§ Challenge: Reproduce the listing below without alteration, from the line containing "Image resolution: width=1456" up to and including the line containing "coord(226,154)".

((

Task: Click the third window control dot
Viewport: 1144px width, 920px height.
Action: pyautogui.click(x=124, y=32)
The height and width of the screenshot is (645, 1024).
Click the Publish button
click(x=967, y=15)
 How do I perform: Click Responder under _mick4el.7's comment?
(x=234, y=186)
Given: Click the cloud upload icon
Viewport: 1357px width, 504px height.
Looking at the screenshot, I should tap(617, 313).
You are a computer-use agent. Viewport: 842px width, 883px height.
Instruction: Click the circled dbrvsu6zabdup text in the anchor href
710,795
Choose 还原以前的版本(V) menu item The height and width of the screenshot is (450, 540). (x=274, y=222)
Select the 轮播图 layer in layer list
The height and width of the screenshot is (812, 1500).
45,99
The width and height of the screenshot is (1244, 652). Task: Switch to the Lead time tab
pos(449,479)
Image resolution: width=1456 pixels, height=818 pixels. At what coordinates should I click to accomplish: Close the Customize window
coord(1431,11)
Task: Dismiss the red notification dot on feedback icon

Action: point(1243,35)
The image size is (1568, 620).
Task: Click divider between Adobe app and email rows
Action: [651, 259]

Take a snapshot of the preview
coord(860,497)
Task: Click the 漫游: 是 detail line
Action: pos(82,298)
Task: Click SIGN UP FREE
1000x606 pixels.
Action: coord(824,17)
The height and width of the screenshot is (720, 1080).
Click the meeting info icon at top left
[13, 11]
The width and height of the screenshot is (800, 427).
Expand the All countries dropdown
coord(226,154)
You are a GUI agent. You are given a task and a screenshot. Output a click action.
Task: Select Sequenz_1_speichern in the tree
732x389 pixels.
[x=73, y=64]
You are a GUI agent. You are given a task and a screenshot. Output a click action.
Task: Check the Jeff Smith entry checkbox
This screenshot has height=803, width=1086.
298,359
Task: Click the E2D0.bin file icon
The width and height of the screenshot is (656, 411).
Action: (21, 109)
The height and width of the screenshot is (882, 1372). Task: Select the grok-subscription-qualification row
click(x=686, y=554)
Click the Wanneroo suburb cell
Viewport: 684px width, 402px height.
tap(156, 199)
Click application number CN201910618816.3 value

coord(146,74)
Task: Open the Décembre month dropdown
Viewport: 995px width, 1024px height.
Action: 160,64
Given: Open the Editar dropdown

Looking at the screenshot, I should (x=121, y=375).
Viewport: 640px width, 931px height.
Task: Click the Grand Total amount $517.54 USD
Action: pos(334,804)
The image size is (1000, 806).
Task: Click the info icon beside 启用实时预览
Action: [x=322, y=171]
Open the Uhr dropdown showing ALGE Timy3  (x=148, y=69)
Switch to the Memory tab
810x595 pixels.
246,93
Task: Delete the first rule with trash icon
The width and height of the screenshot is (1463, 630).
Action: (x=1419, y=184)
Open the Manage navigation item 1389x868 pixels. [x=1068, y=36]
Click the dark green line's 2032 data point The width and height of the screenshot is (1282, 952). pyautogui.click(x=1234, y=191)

))

§ The response:
Image resolution: width=1456 pixels, height=818 pixels. At what coordinates should I click to accomplish: Close the Customize window
coord(1431,11)
Task: Dismiss the red notification dot on feedback icon

Action: point(1243,35)
The image size is (1568, 620).
Task: Click divider between Adobe app and email rows
Action: [651, 259]

Take a snapshot of the preview
coord(860,497)
Task: Click the 漫游: 是 detail line
Action: pos(82,298)
Task: Click SIGN UP FREE
1000x606 pixels.
Action: coord(824,17)
The height and width of the screenshot is (720, 1080).
Click the meeting info icon at top left
[13, 11]
The width and height of the screenshot is (800, 427).
Expand the All countries dropdown
coord(226,154)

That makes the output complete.